Hagen. In der Phoenix-Krise steht auch Dominik Spohr im Fokus der Kritik. Zu Recht, findet der Kapitän im Interview über Angst, Zusammenhalt und Coach.

Der Druck auf die Zweitliga-Basketballer von Phoenix Hagen wird immer größer. Von den ersten elf Spielen der Saison verlor das Team neun Partien und steht auf dem letzten Platz der Tabelle. Obwohl das gesamte Team deutlich unter seinen Möglichkeiten bleibt, prasselt vor allem auf die deutschen Leistungsträger im Team öffentliche Kritik ein. Vor allem auf Kapitän Dominik Spohr, der sich in einem Formtief befindet und dem Teile der Hagener Basketball-Fans vorwerfen, ein Grund für die Krise zu sein.
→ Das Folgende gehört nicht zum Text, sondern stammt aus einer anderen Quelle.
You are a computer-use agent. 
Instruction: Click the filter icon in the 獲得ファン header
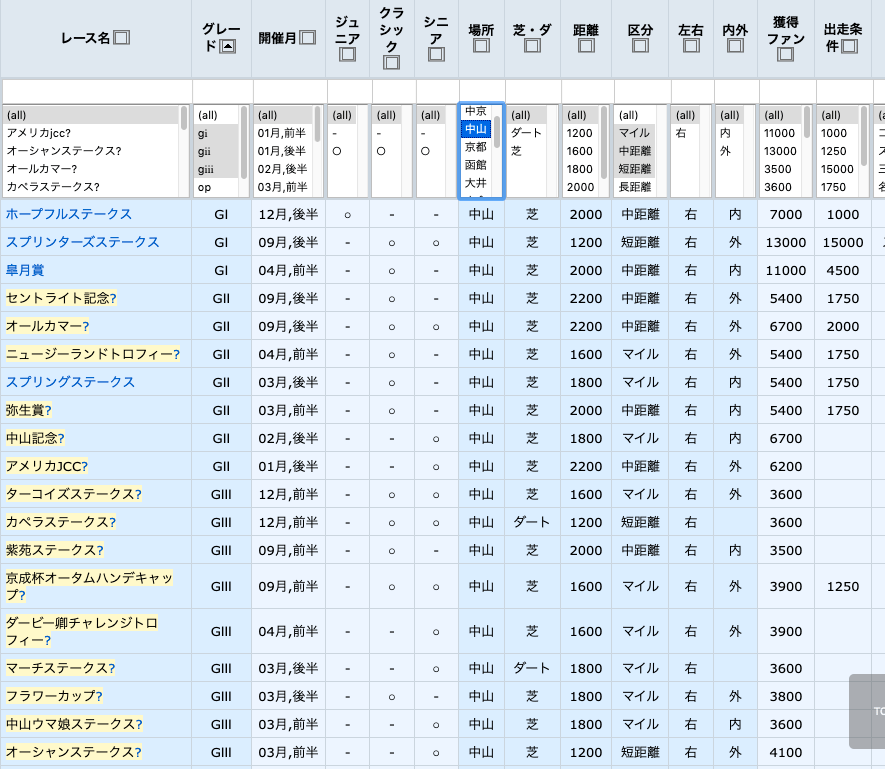click(784, 56)
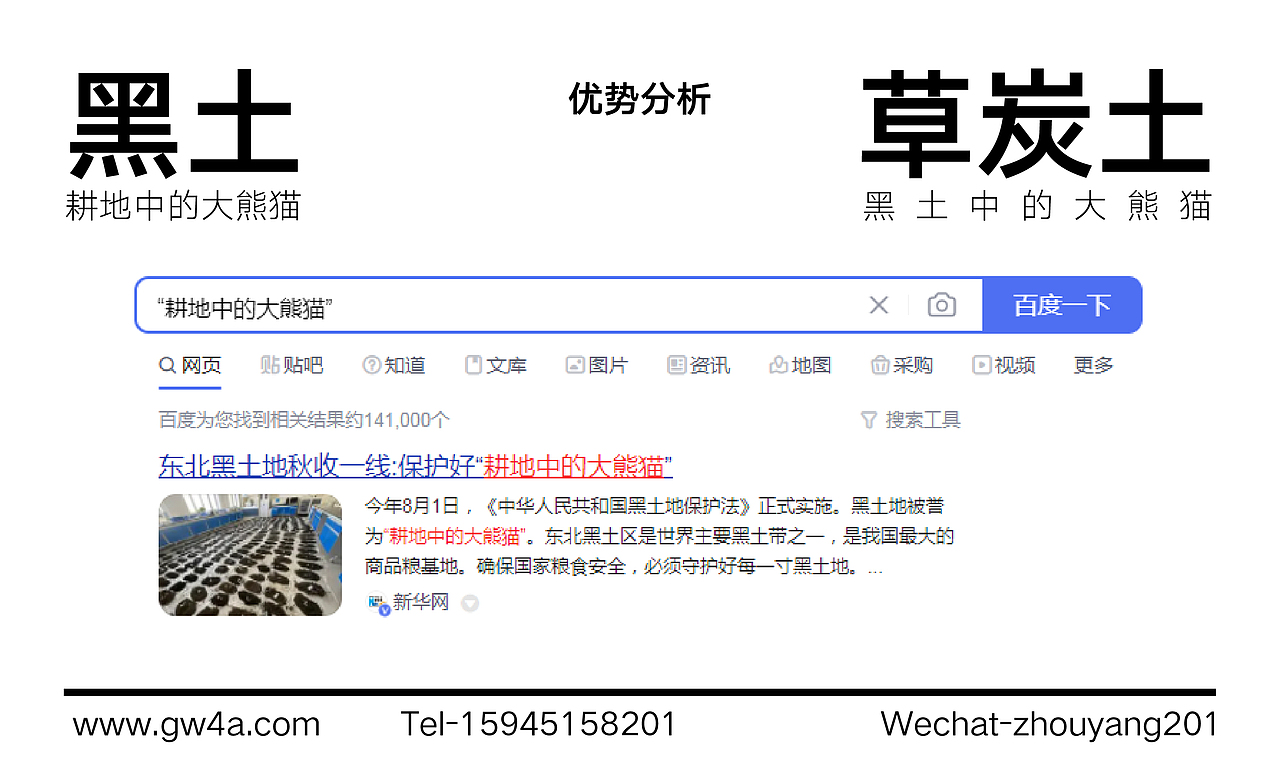Click inside the Baidu search input field
This screenshot has width=1280, height=768.
point(500,305)
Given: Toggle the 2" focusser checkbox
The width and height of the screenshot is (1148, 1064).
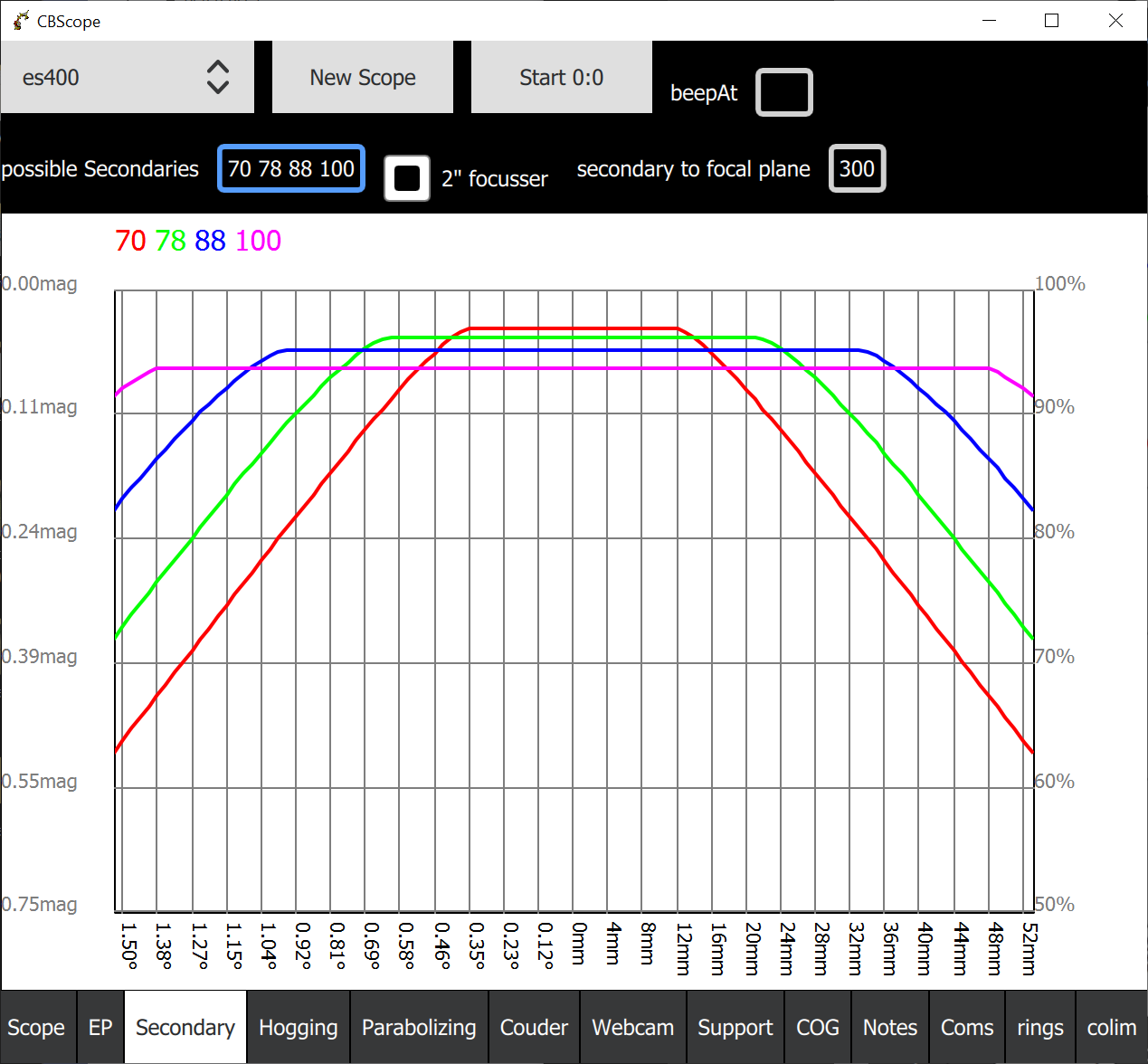Looking at the screenshot, I should tap(407, 178).
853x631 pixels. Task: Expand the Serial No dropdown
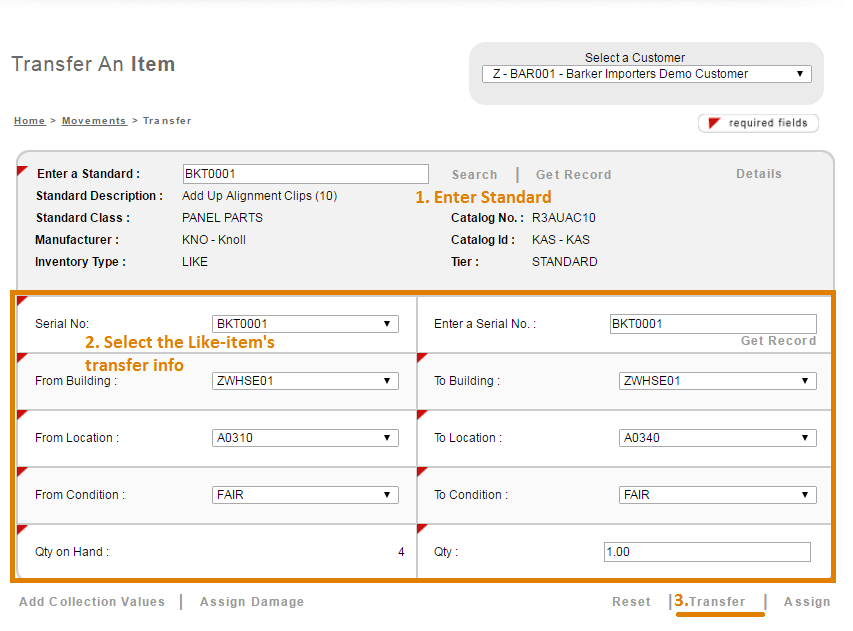click(x=305, y=324)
Im WP-Interview vor dem Heimspiel gegen die Kirchheim Knights am Samstag um 19 Uhr (Krollmann Arena) sagt der Kapitän: „Ich will einige Dinge gerade rücken.“

Zur Person

Dominik Spohr, geboren am 24. April 1989 in Hagen, stand ab 2006 im Zweitliga-Kader von Phoenix Hagen, wurde 2007 mit den Phoenix Juniors deutscher Vizemeister in der Nachwuchs-Bundesliga. 2009 stieg er mit Phoenix in die Basketball-Bundesliga, wechselte 2012 zu den Gießen 46ers und ein Jahr später zur BG Göttingen in die ProA. Mit Göttingen stieg er 2014 erneut in die Bundesliga auf. Nach vier Jahren kehrte er 2017 zu Phoenix zurück, unterschrieb einen Dreijahresvertrag, verlängerte kürzlich bis 2022.